Balinese temples and the ceremonies within them are entirely given over to the arts: sculpture, carving, music, painting, offerings, dances, drama, poetry readings, shadow puppet performances and so on.
It is often said that Ubud is the cultural centre of Bali. This may be a slight exaggeration, but it is certainly true that Ubud is a very good place, probably the best, to survey the vast range of Balinese arts. Ubud has long been a centre of music and dance and later painting.
There are many galleries and three excellent art museums, the Neka Art Museum, the Agung Rai Museum of Art and the Puri Lukisan.
There are several distinct schools of art.
Classical Wayang Style
Painting probably started with wayang puppets for shadow puppet performances and then strayed into painting hand-woven cotton cloth. There was no separate art of Balinese painting. Until the 1930s there were not even artists, there were just artisans, multi-professionals, who did everything. Some still do. There was not a word for, or indeed a concept of, art. There were only concepts of religious and court needs.

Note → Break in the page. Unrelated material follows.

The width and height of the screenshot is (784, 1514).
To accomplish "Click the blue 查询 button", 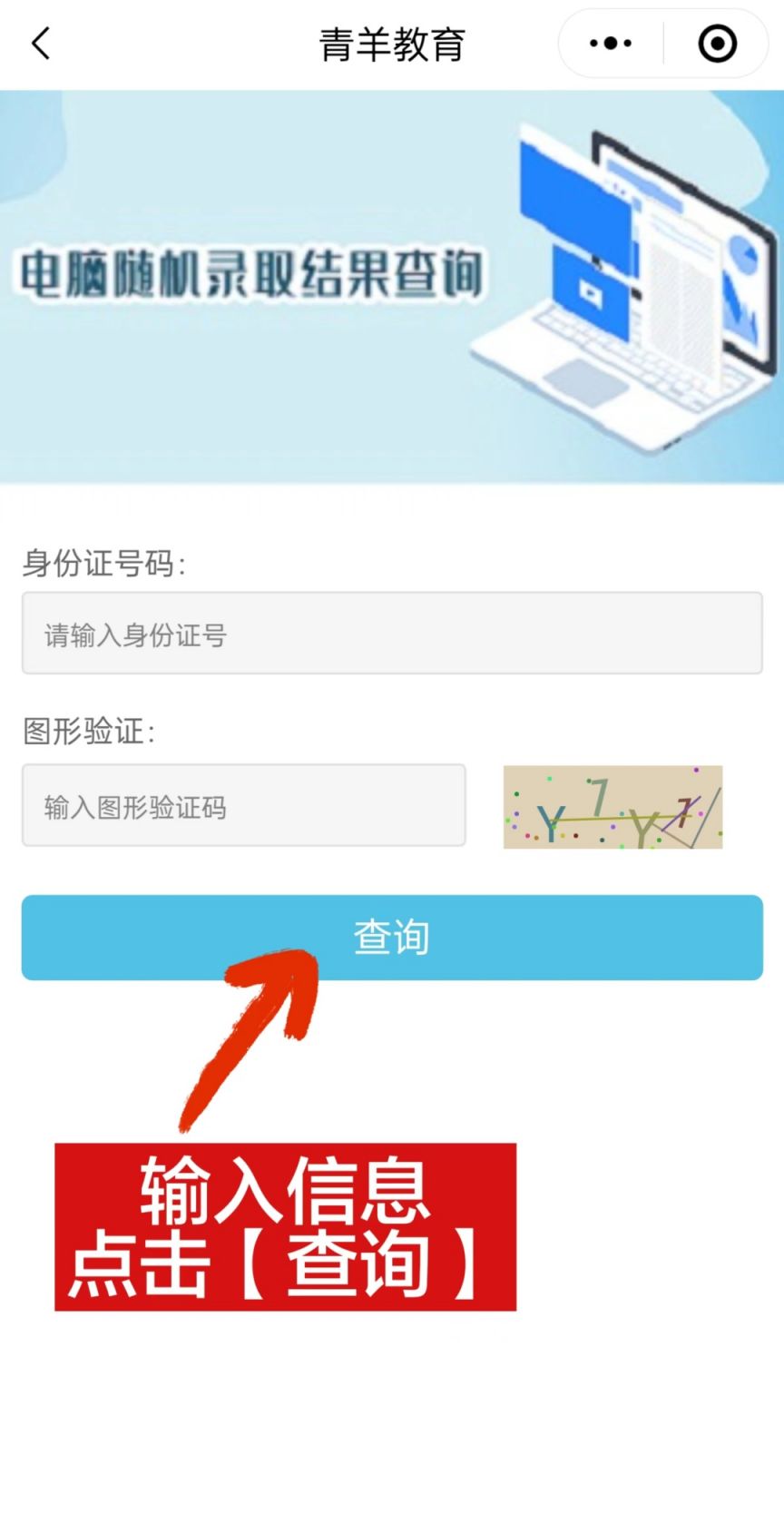I will (392, 938).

The resemblance to wayang puppets of the figures in traditional Balinese paintings is clear. For details of the wayang puppets, see the article entitled Wayang Kulit: shadow puppet performances. Painters were usually Sudras and formed themselves into communities called sangging. The kings of Gelgel and Klungkung recognized them up to the beginning of the 20th century. They supplied the courts with paintings.

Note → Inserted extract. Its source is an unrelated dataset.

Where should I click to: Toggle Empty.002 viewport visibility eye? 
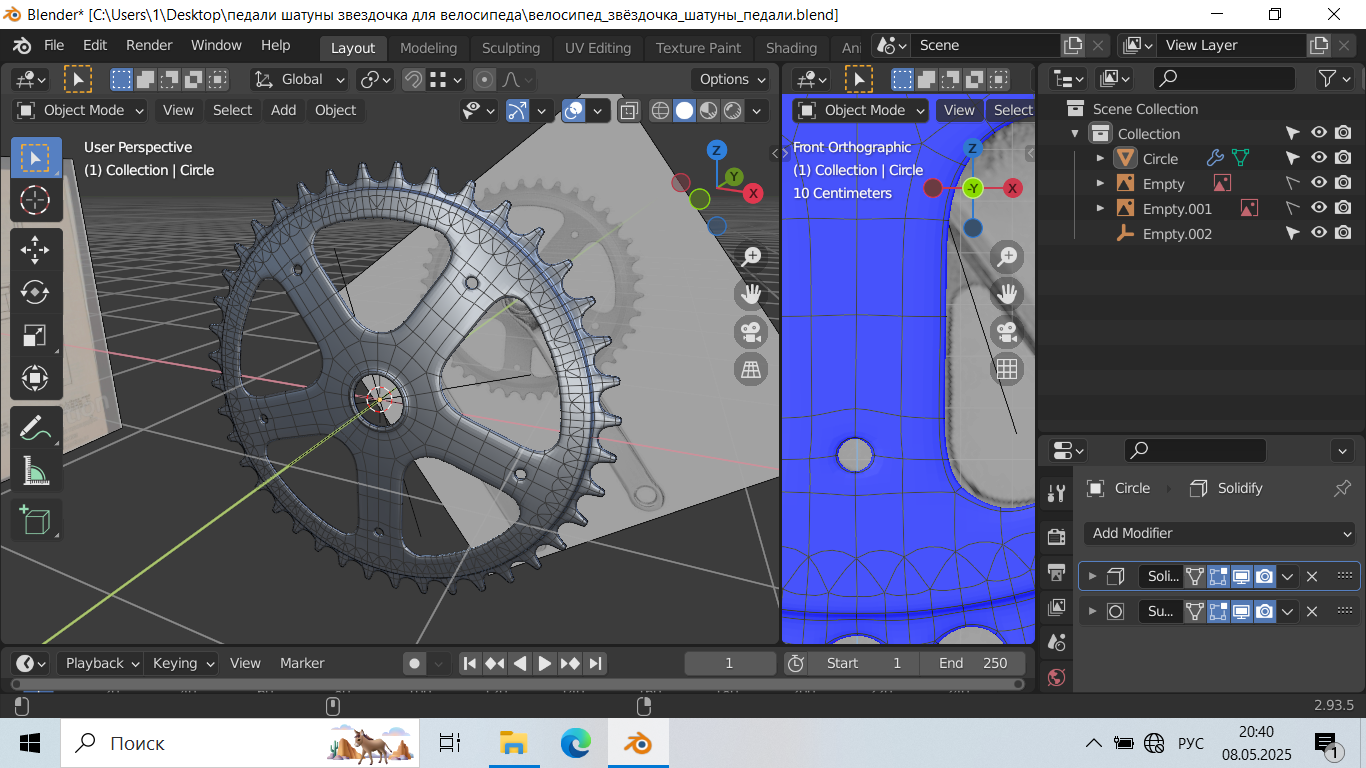click(x=1319, y=233)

The rules for wayang puppets are followed in the paintings: the shapes, colours and headdresses of the characters, the positioning of the noble and divine characters on the left, coarse and evil ones on the right, as they would be in a performance from the point of view of the audience. Animal heads are usually shown in profile and humans in three-quarters view. Shoulders and chest face the spectator, and legs and feet are pictured from the side, one behind the other as if walking. Noble characters have long thin arms and legs, delicate hands with curved fingers, narrow straight noses and smiling mouths. Noble male eyes have the top part of the eye curved and the bottom part a straight line. For females, it is the reverse. A tree or rock is usually in the middle of the picture, if it is not a battle scene.
Puppeteers tell stories orally. Painters do it by drawing trees, buildings and even writing on paintings. Time is shown by depicting the same characters at different stages in the story in the same painting. The paintings can be several meters long and half a metre wide and tied to the eaves of a building during a religious ceremony – this type is called ider-ider.

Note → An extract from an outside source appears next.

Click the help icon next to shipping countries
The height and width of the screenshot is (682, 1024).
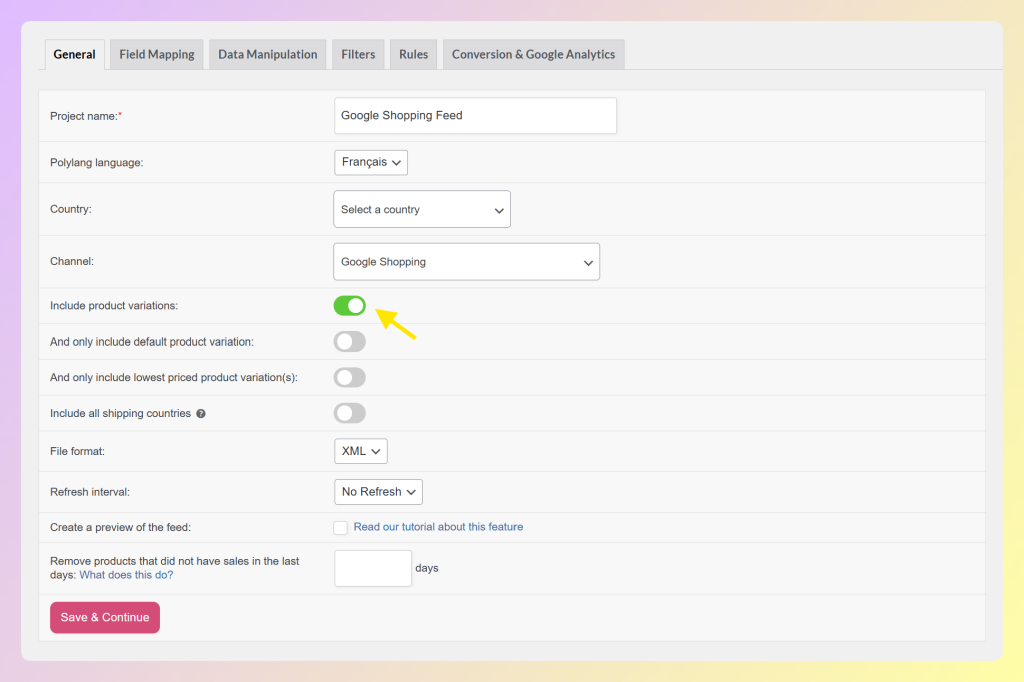(201, 413)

The village of Kamasan in the kingdom of Klungkung in the south became the centre for this kind of painting. The reason: court patronage of the arts. See the article entitled Balinese History – Pre-history to the Europeans for the details. The Majapahit dynasty, following its arrival in Bali from Java, first established itself in Samprangan, later Gelgel, and subsequently Klungkung. Being descendants of the Majapahits, the kings of Gelgel and Klungkung have always been recognized by other royal families as the spiritual leaders, the “Dewa Agung”. Their courts were the centres of art and culture.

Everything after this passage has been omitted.